PROBLEM DESCRIPTION:
Across the records that follow, give the number of lines containing the word "CASTAÑO" and nothing else.
╔══
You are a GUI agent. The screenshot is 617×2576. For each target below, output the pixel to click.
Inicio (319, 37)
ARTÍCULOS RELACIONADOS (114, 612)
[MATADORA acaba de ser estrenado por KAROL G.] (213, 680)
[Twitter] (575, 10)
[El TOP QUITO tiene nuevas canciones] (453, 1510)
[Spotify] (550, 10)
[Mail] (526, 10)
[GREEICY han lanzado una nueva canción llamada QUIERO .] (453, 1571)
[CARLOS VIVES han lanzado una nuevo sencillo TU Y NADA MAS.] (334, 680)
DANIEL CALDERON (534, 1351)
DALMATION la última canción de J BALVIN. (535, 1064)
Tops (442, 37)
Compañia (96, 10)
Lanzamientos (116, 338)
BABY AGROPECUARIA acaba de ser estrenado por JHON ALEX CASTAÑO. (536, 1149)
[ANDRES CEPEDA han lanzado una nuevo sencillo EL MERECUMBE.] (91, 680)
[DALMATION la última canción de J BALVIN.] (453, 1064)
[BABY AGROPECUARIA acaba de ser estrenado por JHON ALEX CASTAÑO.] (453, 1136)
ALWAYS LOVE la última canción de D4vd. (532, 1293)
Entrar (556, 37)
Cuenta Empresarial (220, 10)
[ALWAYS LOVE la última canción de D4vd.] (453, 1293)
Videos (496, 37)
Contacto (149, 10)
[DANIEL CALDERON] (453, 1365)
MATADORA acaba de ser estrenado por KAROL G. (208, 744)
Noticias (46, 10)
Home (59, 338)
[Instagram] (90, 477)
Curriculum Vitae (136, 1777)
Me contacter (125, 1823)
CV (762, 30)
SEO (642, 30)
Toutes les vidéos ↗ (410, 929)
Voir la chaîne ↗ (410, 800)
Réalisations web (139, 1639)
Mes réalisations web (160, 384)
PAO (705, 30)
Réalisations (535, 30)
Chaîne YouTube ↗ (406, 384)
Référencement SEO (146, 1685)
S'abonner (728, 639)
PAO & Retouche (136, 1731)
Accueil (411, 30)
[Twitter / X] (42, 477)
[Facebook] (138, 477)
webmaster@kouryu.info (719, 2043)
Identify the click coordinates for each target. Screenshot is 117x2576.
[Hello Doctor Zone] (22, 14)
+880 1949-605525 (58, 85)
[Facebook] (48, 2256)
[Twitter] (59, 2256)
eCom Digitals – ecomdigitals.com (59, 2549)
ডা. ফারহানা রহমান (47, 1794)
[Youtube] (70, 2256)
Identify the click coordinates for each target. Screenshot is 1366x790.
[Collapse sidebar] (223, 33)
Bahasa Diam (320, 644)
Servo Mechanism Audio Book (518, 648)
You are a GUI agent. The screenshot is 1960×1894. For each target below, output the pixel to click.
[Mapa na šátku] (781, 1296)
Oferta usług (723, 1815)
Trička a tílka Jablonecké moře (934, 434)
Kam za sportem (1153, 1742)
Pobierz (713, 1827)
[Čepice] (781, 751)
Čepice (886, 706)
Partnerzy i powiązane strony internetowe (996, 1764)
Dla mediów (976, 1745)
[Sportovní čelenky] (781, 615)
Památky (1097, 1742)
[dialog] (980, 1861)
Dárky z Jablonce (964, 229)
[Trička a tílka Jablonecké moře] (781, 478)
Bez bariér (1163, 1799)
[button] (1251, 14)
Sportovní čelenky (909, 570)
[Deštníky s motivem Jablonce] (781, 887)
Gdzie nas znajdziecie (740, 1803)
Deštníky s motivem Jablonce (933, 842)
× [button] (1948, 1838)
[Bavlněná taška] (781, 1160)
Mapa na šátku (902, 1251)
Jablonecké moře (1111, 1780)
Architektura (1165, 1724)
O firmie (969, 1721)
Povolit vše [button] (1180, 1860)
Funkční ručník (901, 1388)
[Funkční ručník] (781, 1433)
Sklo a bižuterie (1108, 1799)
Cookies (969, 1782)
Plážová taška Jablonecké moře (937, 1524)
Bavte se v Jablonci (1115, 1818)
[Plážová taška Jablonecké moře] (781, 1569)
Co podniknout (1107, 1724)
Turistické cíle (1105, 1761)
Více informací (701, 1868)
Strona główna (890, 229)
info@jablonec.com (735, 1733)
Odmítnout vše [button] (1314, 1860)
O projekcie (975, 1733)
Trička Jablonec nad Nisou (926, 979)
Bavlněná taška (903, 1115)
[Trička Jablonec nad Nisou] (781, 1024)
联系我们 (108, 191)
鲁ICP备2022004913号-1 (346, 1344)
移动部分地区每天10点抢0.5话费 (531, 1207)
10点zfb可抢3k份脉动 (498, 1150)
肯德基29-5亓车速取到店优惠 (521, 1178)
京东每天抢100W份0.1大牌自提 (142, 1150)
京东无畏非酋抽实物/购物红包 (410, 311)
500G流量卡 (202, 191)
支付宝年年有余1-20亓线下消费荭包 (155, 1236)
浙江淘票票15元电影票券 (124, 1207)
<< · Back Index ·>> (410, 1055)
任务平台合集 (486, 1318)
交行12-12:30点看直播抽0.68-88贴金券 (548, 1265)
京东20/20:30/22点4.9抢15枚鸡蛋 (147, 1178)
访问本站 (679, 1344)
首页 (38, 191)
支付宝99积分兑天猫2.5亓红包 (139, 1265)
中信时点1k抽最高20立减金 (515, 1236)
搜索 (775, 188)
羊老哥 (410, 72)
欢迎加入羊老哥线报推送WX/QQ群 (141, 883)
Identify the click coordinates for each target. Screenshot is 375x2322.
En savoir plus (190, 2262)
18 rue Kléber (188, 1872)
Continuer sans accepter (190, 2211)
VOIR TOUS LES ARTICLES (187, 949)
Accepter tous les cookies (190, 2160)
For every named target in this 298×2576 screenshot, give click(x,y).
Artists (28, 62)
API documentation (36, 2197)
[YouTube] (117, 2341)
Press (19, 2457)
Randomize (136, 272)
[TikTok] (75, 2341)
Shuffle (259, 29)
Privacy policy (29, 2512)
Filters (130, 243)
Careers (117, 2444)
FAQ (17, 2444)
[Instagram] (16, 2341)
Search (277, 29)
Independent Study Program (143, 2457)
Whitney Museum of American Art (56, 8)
╚══
ANSWER BOX:
2